Synchrony-Based Feature Extraction for Robust Automatic Speech Recognition

This letter discusses the application of models of temporal patterns of auditory-nerve firings to enhance robustness of automatic speech recognition systems. Most conventional feature extraction schemes (such as mel-frequency cepstral coefficients and perceptual linear processing coefficients) are based on shorttime energy in each frequency band, and the temporal patterns of auditory-nerve activity are discarded.

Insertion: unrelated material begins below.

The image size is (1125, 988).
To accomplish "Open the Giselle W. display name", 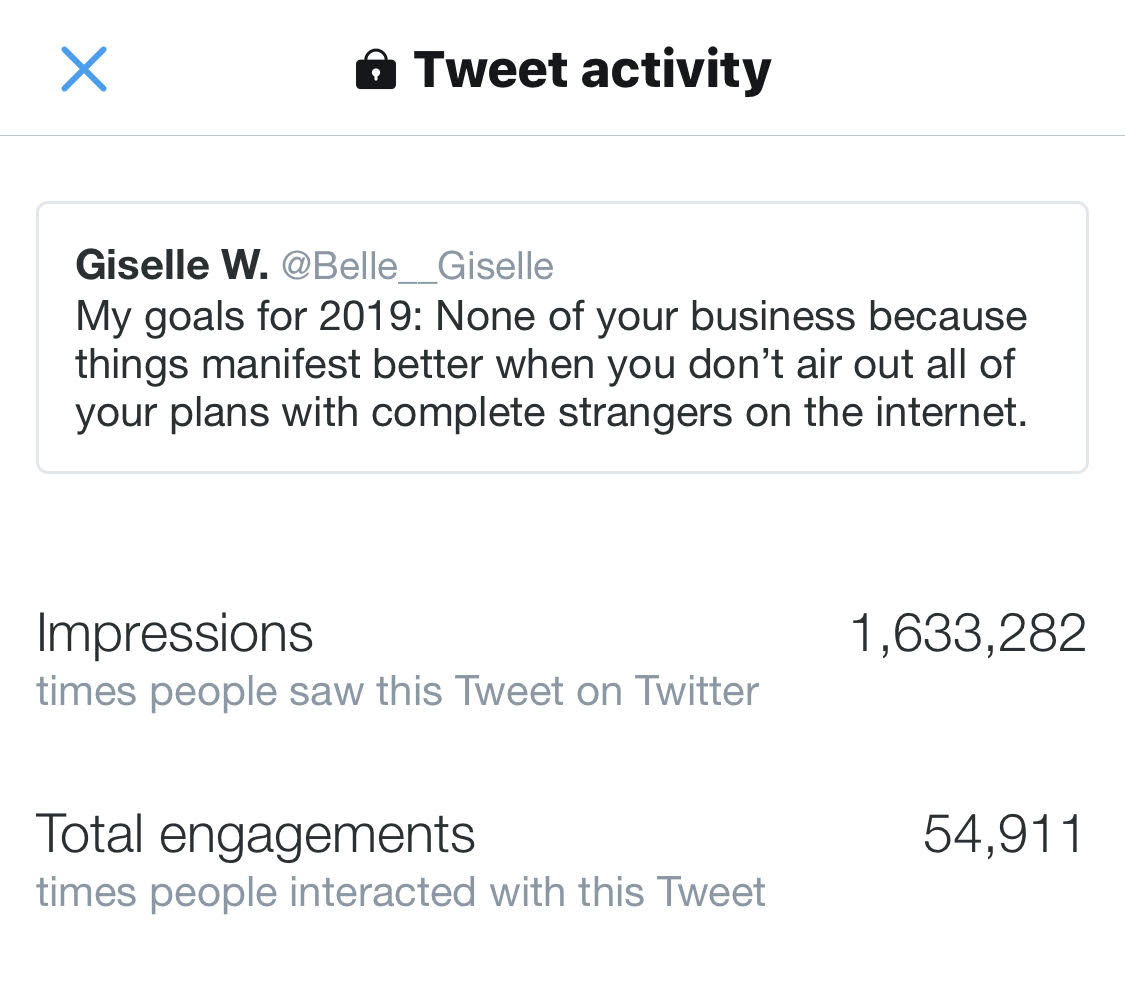I will click(x=172, y=266).
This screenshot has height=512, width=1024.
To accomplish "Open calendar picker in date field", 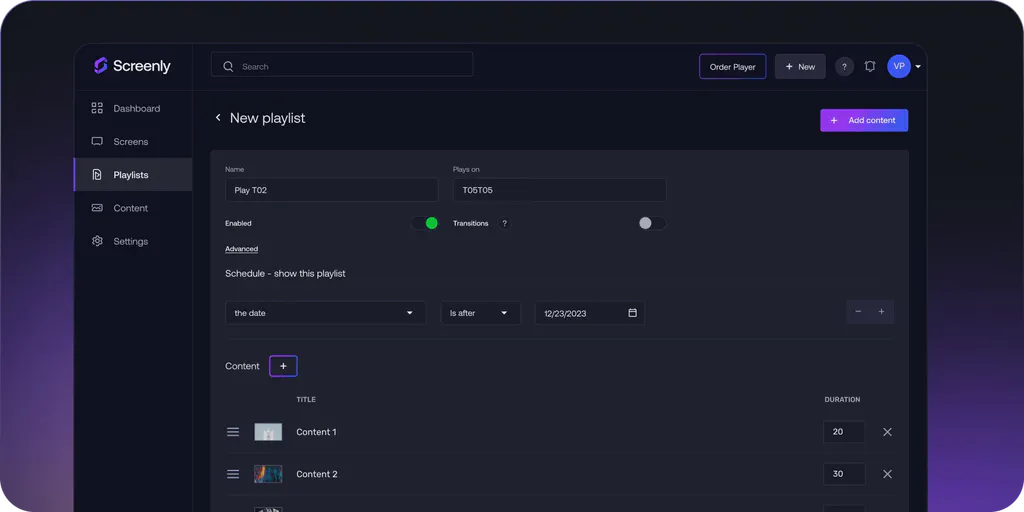I will pos(632,313).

We compare the impact on speech recognition accuracy of several types of feature extraction schemes based on the putative synchrony of auditory-nerve activity, including feature extraction based on a modified version of the generalized synchrony detector proposed by Seneff, and a modified version of the averaged localized synchrony response proposed by Young and Sachs. It was found that the use of features based on auditory-nerve synchrony can indeed improve speech recognition accuracy in the presence of additive noise based on experiments using multiple standard speech databases. Recognition accuracy obtained using the synchrony-based features is further increased if some form of noise removal is applied to the signal before the synchrony measure is estimated. Signal processing for noise removal based on the noise suppression that is a part of PNCC feature extraction is more effective toward this end than conventional spectral subtraction.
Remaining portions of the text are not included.